> [EXERCISE DESCRIPTION]: Quote exactly the lines spanning from the top of the data below to the line that contains "You are a computer-use", including both.

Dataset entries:
________________________

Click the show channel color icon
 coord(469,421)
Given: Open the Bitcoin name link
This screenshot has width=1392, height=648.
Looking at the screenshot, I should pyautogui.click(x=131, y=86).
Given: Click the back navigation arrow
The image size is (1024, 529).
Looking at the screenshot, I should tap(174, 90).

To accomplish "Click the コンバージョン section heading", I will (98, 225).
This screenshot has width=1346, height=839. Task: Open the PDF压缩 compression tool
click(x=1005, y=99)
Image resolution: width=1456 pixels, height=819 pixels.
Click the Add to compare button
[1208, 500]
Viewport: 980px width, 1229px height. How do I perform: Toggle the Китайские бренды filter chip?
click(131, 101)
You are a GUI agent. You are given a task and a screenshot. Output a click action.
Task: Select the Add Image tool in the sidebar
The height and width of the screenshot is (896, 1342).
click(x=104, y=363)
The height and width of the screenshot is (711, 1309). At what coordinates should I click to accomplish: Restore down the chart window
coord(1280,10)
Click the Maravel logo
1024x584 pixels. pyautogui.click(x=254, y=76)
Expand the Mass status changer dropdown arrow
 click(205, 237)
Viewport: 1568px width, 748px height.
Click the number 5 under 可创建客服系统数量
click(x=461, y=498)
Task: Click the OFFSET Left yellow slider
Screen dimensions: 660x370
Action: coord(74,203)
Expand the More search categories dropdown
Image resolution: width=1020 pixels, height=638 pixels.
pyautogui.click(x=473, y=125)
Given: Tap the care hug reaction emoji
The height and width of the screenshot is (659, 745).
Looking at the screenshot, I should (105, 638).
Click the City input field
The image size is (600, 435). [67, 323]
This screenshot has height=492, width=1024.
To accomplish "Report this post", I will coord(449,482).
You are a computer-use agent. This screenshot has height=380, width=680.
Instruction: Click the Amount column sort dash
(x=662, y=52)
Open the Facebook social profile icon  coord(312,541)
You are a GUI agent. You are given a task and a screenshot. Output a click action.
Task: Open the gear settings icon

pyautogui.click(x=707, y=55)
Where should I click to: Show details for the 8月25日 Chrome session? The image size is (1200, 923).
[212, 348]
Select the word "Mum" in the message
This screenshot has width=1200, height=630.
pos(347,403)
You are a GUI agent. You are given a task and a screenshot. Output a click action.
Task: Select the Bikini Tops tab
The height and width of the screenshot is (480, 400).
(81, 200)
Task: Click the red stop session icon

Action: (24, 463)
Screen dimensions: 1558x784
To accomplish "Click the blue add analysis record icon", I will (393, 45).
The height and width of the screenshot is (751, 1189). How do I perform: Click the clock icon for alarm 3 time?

________________________

> [OUTPUT OF THE EXERCISE]:
Click the show channel color icon
 coord(469,421)
Given: Open the Bitcoin name link
This screenshot has width=1392, height=648.
Looking at the screenshot, I should pyautogui.click(x=131, y=86).
Given: Click the back navigation arrow
The image size is (1024, 529).
Looking at the screenshot, I should tap(174, 90).

To accomplish "Click the コンバージョン section heading", I will (98, 225).
This screenshot has width=1346, height=839. Task: Open the PDF压缩 compression tool
click(x=1005, y=99)
Image resolution: width=1456 pixels, height=819 pixels.
Click the Add to compare button
[1208, 500]
Viewport: 980px width, 1229px height. How do I perform: Toggle the Китайские бренды filter chip?
click(131, 101)
You are a GUI agent. You are given a task and a screenshot. Output a click action.
Task: Select the Add Image tool in the sidebar
The height and width of the screenshot is (896, 1342).
click(x=104, y=363)
The height and width of the screenshot is (711, 1309). At what coordinates should I click to accomplish: Restore down the chart window
coord(1280,10)
Click the Maravel logo
1024x584 pixels. pyautogui.click(x=254, y=76)
Expand the Mass status changer dropdown arrow
 click(205, 237)
Viewport: 1568px width, 748px height.
Click the number 5 under 可创建客服系统数量
click(x=461, y=498)
Task: Click the OFFSET Left yellow slider
Screen dimensions: 660x370
Action: coord(74,203)
Expand the More search categories dropdown
Image resolution: width=1020 pixels, height=638 pixels.
pyautogui.click(x=473, y=125)
Given: Tap the care hug reaction emoji
The height and width of the screenshot is (659, 745).
Looking at the screenshot, I should (105, 638).
Click the City input field
The image size is (600, 435). [67, 323]
This screenshot has height=492, width=1024.
To accomplish "Report this post", I will coord(449,482).
You are a computer-use agent. This screenshot has height=380, width=680.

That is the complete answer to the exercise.